[Dataset entries]
*** Block opens ***

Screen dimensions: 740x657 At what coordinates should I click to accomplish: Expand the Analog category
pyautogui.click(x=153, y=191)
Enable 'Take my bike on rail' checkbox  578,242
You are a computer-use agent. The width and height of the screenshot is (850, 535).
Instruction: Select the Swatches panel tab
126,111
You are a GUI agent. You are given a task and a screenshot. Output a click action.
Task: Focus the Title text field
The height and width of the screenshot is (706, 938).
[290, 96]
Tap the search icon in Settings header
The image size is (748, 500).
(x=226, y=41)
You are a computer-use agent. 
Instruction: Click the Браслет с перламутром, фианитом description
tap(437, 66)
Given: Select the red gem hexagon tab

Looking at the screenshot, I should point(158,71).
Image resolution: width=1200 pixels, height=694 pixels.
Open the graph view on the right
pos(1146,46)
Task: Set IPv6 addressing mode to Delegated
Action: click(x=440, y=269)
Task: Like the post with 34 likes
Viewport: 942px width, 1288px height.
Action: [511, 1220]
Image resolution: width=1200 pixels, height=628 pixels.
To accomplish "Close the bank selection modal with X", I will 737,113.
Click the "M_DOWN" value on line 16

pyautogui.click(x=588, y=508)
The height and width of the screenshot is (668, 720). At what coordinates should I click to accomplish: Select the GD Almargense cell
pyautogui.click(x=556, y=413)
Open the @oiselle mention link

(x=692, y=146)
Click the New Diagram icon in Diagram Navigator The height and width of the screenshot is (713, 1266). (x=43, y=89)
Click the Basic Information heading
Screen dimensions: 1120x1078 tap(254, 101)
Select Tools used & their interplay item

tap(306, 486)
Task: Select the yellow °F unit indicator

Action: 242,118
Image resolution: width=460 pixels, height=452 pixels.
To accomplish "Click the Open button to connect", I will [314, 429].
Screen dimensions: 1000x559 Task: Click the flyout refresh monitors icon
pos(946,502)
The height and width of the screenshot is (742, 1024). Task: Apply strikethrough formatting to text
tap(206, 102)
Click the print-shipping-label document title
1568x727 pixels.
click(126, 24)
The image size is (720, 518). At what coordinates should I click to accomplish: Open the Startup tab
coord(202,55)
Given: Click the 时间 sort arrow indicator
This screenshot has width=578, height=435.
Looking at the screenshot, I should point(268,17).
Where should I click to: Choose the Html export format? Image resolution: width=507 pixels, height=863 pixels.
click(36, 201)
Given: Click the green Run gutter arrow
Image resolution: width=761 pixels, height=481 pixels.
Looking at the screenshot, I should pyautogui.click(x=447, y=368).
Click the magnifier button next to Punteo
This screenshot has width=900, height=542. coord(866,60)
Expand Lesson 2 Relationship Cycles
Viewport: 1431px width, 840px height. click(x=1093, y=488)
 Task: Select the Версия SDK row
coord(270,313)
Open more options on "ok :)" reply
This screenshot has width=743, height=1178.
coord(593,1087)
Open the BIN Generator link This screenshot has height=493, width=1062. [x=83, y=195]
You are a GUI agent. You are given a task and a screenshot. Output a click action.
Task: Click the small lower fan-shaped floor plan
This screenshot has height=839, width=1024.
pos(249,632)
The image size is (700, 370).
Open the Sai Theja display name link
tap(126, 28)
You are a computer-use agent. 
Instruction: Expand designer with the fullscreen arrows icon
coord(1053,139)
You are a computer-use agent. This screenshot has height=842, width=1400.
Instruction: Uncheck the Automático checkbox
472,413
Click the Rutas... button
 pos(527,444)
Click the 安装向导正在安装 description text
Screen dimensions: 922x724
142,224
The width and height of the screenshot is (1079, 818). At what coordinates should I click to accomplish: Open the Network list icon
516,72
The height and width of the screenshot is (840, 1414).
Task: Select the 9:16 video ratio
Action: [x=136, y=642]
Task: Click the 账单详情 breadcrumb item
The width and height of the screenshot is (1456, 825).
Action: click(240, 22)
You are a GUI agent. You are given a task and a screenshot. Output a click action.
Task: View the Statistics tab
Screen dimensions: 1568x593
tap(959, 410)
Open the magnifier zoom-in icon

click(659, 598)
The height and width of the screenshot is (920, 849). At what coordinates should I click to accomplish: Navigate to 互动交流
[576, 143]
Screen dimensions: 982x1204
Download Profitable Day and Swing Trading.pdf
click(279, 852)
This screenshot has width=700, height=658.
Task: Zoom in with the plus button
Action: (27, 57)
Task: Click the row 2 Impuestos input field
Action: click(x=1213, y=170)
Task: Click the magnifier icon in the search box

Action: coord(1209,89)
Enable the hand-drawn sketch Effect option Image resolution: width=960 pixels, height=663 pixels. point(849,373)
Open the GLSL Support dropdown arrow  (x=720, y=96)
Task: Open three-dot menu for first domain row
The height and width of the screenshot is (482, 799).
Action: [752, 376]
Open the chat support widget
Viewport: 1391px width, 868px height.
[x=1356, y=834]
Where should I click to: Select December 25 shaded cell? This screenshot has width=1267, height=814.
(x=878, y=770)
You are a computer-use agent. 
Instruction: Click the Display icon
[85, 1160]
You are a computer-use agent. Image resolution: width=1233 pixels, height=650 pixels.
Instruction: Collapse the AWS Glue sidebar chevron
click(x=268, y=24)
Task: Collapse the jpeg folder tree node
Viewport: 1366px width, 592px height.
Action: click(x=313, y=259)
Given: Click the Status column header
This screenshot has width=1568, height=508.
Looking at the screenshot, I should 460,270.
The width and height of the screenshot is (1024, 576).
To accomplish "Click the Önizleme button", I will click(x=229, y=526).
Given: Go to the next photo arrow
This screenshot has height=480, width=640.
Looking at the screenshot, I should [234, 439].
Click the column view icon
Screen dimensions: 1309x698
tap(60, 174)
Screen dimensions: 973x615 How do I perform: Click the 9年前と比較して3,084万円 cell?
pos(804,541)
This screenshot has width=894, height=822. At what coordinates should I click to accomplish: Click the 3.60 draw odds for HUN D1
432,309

*** Block closes ***

**Assignment**
Each line carrying the string "header" should be copied out from the entries.

**Task output**
Tap the search icon in Settings header
Given: Click the Status column header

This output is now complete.